Last month, the 5th District Court of Appeals overturned the 2017 conviction of a man accused of supplying heroin to a man who overdosed and died.
CANTON Roger Latham stood in a courtroom last year to face the man who sold his son a fatal dose of fentanyl.
As difficult and disturbing as it was for Latham, it was also rare. Out of hundreds of overdoses, Stark County authorities have brought involuntary manslaughter charges against drug suppliers only a dozen times. Most families who have lost loved ones to overdoses have only suspicions and rumors about who supplied the drugs.
Latham said he was glad the dealer who sold his 37-year-old son, Sean E. Latham, a deadly synthetic opioid was off the street and serving six years in prison. But he wasn’t so naïve to think that had stopped the flow of drugs.
“Hopefully, he is rehabilitated,” Roger Latham said. “That’s the key right there."
A recent court decision could make it harder for police to bring manslaughter charges against people who supply drugs to overdose victims.
Last month, the 5th District Court of Appeals overturned the 2017 conviction of a man accused of supplying heroin to a man who overdosed and died.
While the case happened in Licking County, rulings by the Canton-based appeals court apply to trial courts in 15 counties, including Stark.
The case
The case started with the overdose death of a Newark man in 2015. A toxicology report showed the victim had heroin, cocaine and “a little marijuana” in his system when he died.
A Licking County grand jury charged Thomas Kosto with involuntary manslaughter, corrupting another with drugs, tampering with evidence and heroin possession based on text messages between him and the victim and the testimony of the woman who sold Kosto heroin.
A jury convicted Kosto last year on all counts, and a Licking County judge sentenced him to five years in prison.
Kosto continues to deny supplying heroin to the victim, according to his attorney, Robert Calesaric.
5th District ruling
Earlier this month, a three-judge panel of the 5th District Court of Appeals said there wasn’t enough evidence to convict Kosto of involuntary manslaughter.
Kosto was charged only with supplying heroin, the judges noted, but the victim died from a combination of cocaine and heroin, and the prosecution’s medical expert couldn’t say the victim died only from using heroin, the appeals court reasoned.
“In other words, there is arguably a reasonable probability that but for the use of cocaine, the death would not have occurred,” Judge John W. Wise wrote for the panel.
Wise and Earle E. Wise Jr. also overturned Kosto’s conviction for corrupting another with drugs, but Judge William B. Hoffman dissented, saying there was enough evidence to uphold a conviction.
The appeals court let stand Kosto’s convictions for tampering with evidence and heroin possession and returned the case to Licking County for resentencing.
Prosecutors appealing
Licking County prosecutors didn’t return calls seeking comment. Last month, they asked the appeals court to reconsider its decision and certify that its opinion conflicted with the rulings of other appeals courts and required review by the Ohio Supreme Court.
In court filings, prosecutors argued other appeals courts have said it’s enough to prove a defendant set in motion the events that made the death of another person a “reasonably inevitable consequence” and that an overdose is a “reasonably foreseeable consequence” of giving drugs to someone.

» Work instruction A
Answer these questions from the article about the overdose manslaughter ruling, one per line:
(i) How many years in prison is the dealer who sold Sean E. Latham fentanyl serving?
(ii) Which judge dissented from overturning Kosto's conviction for corrupting another with drugs?
(iii) What substances did the toxicology report find in the Newark man's system?
» Work instruction B
Write a continuation of the article about the overdose manslaughter ruling, starting after its final sentence.

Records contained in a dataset
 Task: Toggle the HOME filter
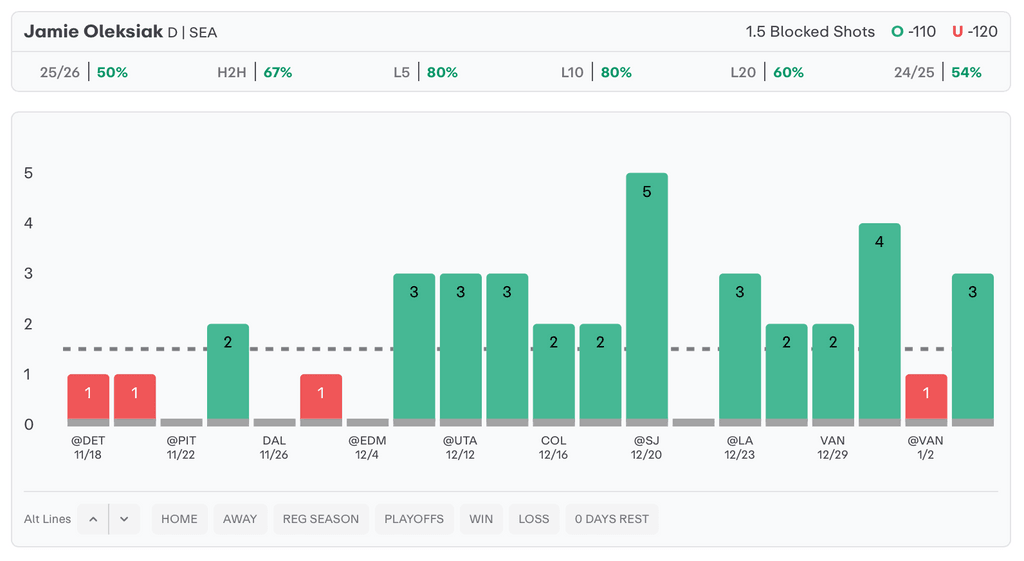[180, 519]
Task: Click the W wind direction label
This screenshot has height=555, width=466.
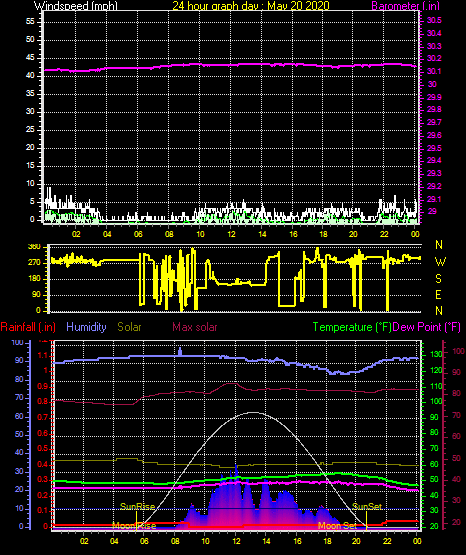Action: coord(440,262)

» Answer area A
(i) Six years.
(ii) Judge William B. Hoffman.
(iii) Heroin, cocaine and a little marijuana.

» Answer area B
The prosecutors also argued the 5th District’s more restrictive standard could be applied to other crimes.
What’s the impact?
Calesaric said the case could be difficult for prosecutors to deal with, but legislators could easily change the law to make it easier for authorities to pursue these cases.
Local attorneys also have been parsing the decision.
Since 2015, the first time charges were brought against a drug dealer following a fatal overdose, the Stark County Coroner’s Office has handled 300 fatal overdoses. But local grand juries have indicted just a dozen defendants with involuntary manslaughter for allegedly supplying drugs or contributing in other ways to fatal overdoses.
Seven of those defendants pleaded guilty or no contest to involuntary manslaughter; another defendant pleaded guilty to a lesser charge. Cases are pending against three other defendants, including former Jackson Township doctor Frank Lazzerini.
Only one overdose-death defendant has gone to trial. He was convicted last month.
Prison sentences for defendants convicted of involuntary manslaughter have ranged from four years to 15 years.
Assistant Stark County Prosecutor Fred Scott said attorneys in that office continued to monitor the Kosto decision but didn’t believe it would impact any of the involuntary manslaughter cases brought so far in Stark County, or those that are pending.
Scott said the opinion underscored the difficulty investigators have when trying to connect an overdose death to a particular batch of drugs supplied by a specific defendant.
But Stark County Public Defender Tammi Johnson said the decision appeared to say that a drug has to be “the cause” of death, not just “a cause.”
That could be significant given that some 85 percent of the 281 fatal overdoses from 2015 to 2017 were in people who had taken multiple substances, including street drugs, prescription medications or alcohol, according to Coroner’s Office data.
“I think the defense has another argument to make, and I think the prosecutor is going to have to make sure they can prove their case in a different kind of way, in making certain that this was the cause of death,” Johnson said.